# List of tasks
- 1) Rewrite the Red Hat and Intel licensing discussion from "Red Hat and" to "will be overjoyed.", substituting "notebooks" for "laptops".
- 2) Continue the Red Hat and Intel licensing discussion from its last sentence.

Red Hat and Intel have settled a licensing hiccup that threatened to prevent the Linux company from contributing to Intel’s open-source project–a reminder of the frictions that can arise between the commercial tech world and the open-source community.
Well this is good. People with laptops will be overjoyed.
I wonder what those other “important parts” are that Linus referred to as far as dual licensing?
This is really a shame, why take care of using the GPL if anyone works around it ?
>>This is really a shame, why take care of using the GPL if anyone works around it ?<<
Because te GPL was a major problem here. The options were not take any of the updates and wait for someone else to do it under a differant license,which would be hard since people would claim they saw the GPL’d patches or something, thus the refinements would never be able to be made. Or find some sort of work around the GPL. I’m rather amazed Intel has any of their stuff under GPL for just these reasons. Then again If Redhat had just submitted patches under something other GPL they would have been fine to. Then the code under both Licenses could be updated and Redhat could use the GPL’d version back in their software. But it looks like they were trying to pull a stunt and it obviously didn’t work.
>>This is really a shame, why take care of using the GPL if anyone works around it ?<<
You make it sound like Intel are working around other people’s use of the GPL, they are not. They are changing the license of THEIR OWN software to allow FUTURE improvements which are submitted to be included in both their open source and proprietary products.

# Data listing
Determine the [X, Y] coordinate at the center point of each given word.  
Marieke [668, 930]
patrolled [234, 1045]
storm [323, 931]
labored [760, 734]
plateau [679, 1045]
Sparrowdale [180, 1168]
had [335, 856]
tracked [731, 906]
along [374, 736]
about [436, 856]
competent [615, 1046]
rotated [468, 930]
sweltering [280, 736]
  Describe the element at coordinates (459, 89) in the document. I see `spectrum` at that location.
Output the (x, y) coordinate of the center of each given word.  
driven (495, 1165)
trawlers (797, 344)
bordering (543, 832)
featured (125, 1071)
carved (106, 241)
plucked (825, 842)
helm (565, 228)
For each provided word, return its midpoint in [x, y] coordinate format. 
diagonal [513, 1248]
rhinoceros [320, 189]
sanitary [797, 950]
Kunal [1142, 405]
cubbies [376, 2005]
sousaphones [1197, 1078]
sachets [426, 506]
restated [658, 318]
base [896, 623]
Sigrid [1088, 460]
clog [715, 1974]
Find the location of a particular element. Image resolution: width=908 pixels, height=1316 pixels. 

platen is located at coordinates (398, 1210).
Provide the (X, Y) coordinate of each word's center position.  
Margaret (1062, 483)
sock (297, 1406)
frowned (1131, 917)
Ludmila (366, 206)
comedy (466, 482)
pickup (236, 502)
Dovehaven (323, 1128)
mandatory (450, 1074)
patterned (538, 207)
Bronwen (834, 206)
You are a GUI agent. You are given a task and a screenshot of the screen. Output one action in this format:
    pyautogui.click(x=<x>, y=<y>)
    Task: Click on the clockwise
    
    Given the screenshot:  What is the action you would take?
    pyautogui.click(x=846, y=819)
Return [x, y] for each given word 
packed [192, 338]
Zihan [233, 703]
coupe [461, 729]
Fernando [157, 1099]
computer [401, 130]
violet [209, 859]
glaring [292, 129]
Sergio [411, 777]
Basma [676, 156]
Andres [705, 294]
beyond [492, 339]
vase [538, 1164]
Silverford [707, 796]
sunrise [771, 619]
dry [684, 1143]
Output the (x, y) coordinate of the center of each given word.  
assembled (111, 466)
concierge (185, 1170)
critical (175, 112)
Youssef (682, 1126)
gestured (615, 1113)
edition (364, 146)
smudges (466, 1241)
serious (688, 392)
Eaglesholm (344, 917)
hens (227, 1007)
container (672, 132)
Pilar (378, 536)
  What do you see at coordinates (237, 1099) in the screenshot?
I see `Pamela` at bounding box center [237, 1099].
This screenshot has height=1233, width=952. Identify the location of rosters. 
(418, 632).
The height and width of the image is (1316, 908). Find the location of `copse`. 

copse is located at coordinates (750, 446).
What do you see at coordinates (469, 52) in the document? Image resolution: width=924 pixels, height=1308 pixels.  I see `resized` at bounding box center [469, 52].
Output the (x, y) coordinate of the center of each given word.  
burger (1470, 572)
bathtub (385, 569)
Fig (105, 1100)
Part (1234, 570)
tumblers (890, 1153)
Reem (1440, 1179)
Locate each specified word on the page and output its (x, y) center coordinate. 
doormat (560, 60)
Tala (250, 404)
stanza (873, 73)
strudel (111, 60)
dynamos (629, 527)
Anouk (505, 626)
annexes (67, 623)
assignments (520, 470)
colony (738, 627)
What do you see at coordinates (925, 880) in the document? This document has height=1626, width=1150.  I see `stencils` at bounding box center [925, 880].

# Outputs in order
- 1)
Red Hat and Intel have settled a licensing hiccup that threatened to prevent the Linux company from contributing to Intel’s open-source project–a reminder of the frictions that can arise between the commercial tech world and the open-source community.
Well this is good. People with notebooks will be overjoyed.

- 2)
Legally speaking any improvements previously submitted are already under the GPL and will have to be ignored, unless (I think) the authors explicitely agree to license their code (i.e. the improvements) under the new license. Anybody who writes improvements in future will have the choice as to whether they will keep them to themselves, submit them to Intel (fully aware of the license), or indeed, unless this is a major deviation from the BSD license they are using, release it to the world under the GPL (though I hope they won’t do that).
GPL is mainly written not to co-exist with the commercial world, but rather to eliminate it – thus the big reason why I would disagree if GPL is used in a commercial way. But if you are using GPL for your software, please, do go ahead. Your code = your license. But I still support non-copyleft licenses, particularly stuff like BSD licenses that is very similar to public domain software, only is frees you from potential legal liability from stuff like waranty.
The code was dual licensced for a reason. Commersial companies want to use it without having to open their souce code; ie: MSFT uses the code in the Windows Kernel. They GPLed the code to allow it to be used in the open source community; ie: so Linux could use it. The big problem was that any changes to the GPLed version couldn’t be rolled back into the closed version.
This is one of the reasons the BSD liciences work much better. They say you can use the code in your work with out forcing you to open your work. The main point in the BSD liciences is that you must tell everyone that you included the code in your work.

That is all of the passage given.